■ INFORMATION GIVEN ■
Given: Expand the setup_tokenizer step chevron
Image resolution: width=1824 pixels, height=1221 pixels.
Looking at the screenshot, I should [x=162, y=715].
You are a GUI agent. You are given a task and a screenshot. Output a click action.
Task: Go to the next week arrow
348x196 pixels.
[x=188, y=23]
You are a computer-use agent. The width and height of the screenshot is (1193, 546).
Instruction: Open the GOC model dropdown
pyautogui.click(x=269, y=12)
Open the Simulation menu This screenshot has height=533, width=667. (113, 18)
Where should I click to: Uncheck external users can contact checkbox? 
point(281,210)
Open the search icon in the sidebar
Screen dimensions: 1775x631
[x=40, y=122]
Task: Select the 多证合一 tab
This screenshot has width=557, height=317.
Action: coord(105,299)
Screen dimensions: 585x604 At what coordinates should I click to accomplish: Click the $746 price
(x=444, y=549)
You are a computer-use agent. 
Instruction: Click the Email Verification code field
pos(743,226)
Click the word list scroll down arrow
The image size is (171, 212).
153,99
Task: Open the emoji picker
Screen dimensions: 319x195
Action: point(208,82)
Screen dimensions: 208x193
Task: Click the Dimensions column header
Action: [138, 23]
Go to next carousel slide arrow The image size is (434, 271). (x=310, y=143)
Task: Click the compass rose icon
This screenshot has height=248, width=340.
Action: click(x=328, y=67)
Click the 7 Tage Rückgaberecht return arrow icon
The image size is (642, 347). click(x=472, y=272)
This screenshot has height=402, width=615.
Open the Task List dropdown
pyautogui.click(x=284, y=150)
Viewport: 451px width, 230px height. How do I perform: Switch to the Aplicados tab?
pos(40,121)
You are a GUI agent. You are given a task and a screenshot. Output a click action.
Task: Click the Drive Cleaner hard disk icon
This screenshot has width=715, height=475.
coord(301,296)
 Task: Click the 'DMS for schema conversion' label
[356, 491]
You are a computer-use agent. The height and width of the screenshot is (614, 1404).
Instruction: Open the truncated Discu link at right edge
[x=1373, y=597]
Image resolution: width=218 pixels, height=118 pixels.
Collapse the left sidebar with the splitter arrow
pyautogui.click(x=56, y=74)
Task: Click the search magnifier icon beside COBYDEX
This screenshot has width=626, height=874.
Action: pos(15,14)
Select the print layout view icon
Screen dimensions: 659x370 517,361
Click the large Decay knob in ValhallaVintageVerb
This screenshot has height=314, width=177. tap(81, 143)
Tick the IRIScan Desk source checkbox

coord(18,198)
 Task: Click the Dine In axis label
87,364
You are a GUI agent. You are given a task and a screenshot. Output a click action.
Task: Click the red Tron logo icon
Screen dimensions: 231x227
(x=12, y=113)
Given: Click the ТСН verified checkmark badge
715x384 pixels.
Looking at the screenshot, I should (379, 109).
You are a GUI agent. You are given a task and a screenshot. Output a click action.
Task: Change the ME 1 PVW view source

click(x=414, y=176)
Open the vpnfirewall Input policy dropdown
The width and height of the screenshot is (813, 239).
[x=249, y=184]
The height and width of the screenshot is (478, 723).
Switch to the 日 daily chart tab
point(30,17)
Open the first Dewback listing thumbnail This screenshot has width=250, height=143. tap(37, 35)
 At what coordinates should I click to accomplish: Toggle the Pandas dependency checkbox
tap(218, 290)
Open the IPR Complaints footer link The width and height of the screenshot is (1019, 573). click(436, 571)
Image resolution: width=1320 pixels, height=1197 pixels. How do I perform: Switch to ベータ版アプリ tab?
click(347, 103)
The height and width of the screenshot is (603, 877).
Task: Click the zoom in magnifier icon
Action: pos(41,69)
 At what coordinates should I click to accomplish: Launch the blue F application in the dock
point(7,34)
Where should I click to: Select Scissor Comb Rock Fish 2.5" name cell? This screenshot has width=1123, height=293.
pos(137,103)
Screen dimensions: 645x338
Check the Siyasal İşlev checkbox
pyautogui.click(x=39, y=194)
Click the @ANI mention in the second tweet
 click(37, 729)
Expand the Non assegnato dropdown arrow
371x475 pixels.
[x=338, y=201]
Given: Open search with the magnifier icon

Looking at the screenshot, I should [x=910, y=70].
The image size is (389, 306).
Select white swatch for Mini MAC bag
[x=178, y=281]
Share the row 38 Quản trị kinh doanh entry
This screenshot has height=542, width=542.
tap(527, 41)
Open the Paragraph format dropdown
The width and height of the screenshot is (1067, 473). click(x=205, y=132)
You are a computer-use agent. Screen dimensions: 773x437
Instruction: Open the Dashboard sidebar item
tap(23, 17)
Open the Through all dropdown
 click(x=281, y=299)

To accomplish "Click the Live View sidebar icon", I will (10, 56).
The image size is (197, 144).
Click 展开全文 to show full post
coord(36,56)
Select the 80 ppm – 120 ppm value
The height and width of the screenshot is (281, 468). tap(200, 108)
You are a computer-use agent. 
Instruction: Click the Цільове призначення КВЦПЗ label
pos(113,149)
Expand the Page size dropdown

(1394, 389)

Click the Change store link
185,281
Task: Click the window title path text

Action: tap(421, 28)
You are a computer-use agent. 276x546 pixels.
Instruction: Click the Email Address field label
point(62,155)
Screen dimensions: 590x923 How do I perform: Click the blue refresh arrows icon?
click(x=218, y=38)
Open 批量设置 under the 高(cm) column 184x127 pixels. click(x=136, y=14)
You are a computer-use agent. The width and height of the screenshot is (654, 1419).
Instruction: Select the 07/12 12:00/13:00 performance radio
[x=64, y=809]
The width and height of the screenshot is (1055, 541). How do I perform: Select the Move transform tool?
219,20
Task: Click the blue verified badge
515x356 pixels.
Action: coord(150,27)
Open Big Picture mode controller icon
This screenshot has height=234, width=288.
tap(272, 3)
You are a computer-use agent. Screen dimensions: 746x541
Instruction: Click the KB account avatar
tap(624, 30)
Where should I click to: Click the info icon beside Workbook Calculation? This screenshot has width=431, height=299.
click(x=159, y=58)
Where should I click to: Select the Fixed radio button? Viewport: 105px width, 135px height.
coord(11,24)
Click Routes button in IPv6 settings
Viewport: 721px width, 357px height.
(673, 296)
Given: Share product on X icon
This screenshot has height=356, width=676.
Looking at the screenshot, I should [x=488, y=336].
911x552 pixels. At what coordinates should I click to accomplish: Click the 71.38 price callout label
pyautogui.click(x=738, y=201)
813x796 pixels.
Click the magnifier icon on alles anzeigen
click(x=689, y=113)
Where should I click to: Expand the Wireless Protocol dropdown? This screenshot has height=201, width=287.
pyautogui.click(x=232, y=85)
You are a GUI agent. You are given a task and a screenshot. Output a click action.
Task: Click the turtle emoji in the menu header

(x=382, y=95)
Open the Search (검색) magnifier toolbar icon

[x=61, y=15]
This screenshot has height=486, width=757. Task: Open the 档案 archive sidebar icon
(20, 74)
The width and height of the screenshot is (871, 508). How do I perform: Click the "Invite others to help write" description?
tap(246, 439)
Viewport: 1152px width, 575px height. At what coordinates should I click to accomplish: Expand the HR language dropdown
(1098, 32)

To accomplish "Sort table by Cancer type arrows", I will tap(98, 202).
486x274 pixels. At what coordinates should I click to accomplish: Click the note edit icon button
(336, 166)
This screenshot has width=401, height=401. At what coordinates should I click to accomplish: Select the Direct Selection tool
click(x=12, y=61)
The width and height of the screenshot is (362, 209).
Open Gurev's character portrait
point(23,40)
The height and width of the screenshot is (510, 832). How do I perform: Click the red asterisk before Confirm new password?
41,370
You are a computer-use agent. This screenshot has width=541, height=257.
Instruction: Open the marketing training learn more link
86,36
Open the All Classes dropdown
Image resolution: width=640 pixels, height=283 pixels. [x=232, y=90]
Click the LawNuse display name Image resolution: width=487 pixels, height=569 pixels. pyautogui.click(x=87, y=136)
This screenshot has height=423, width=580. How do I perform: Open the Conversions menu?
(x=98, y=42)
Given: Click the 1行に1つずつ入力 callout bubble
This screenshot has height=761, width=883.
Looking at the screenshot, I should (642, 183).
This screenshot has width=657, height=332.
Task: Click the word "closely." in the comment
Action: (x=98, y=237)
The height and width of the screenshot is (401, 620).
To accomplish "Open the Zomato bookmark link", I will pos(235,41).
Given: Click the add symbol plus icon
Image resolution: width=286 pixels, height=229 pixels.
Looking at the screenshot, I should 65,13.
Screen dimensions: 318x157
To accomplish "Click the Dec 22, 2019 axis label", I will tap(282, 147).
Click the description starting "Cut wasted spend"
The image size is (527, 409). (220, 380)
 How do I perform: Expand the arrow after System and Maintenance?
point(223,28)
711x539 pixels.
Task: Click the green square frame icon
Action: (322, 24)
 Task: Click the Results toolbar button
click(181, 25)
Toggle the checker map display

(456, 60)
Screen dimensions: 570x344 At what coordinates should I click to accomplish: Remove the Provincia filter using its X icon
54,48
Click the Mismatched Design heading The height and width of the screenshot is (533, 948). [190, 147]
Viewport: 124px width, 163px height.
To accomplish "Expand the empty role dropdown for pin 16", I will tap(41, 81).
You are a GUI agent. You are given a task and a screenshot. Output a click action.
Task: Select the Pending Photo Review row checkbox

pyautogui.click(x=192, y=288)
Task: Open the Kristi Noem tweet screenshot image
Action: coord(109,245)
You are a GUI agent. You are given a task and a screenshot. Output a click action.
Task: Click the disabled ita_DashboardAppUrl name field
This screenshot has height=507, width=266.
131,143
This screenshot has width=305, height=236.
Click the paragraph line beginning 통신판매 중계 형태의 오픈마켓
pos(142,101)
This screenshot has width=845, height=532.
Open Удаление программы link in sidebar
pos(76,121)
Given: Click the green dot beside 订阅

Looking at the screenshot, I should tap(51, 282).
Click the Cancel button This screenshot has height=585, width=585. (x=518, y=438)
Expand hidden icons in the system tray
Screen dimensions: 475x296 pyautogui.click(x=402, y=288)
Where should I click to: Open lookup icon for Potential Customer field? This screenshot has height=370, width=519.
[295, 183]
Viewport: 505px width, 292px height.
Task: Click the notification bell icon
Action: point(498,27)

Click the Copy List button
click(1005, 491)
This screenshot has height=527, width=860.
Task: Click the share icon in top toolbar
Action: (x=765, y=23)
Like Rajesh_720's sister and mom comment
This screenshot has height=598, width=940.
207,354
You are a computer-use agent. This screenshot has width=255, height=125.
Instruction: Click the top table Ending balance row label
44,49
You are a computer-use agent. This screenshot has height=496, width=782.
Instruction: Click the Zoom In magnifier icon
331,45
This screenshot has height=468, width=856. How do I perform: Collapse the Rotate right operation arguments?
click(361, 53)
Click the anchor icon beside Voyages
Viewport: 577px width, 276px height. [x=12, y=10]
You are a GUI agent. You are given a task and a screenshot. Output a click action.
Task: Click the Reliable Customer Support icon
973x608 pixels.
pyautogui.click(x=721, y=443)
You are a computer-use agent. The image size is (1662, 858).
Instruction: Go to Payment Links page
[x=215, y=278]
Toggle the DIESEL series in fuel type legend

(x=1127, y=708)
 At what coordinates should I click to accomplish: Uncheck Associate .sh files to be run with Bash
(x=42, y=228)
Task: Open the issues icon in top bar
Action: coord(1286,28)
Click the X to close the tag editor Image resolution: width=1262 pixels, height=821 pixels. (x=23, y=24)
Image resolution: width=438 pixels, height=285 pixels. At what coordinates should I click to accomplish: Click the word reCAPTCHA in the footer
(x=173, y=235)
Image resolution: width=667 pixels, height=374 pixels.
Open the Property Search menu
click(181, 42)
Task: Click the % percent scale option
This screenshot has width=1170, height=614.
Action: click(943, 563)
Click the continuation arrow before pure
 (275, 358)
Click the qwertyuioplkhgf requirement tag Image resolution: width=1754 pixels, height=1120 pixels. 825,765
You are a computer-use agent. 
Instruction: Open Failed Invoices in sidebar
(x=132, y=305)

■ STATED GOAL ■
Give the data again from the line holding "Expand the Page size dropdown" through the line holding "point(62,155)", inclusive, switching "Email Address" to "Phone Number" and leaving everything else unchanged.

■ EXERCISE ANSWER ■
Expand the Page size dropdown

(1394, 389)

Click the Change store link
185,281
Task: Click the window title path text

Action: tap(421, 28)
You are a computer-use agent. 276x546 pixels.
Instruction: Click the Phone Number field label
point(62,155)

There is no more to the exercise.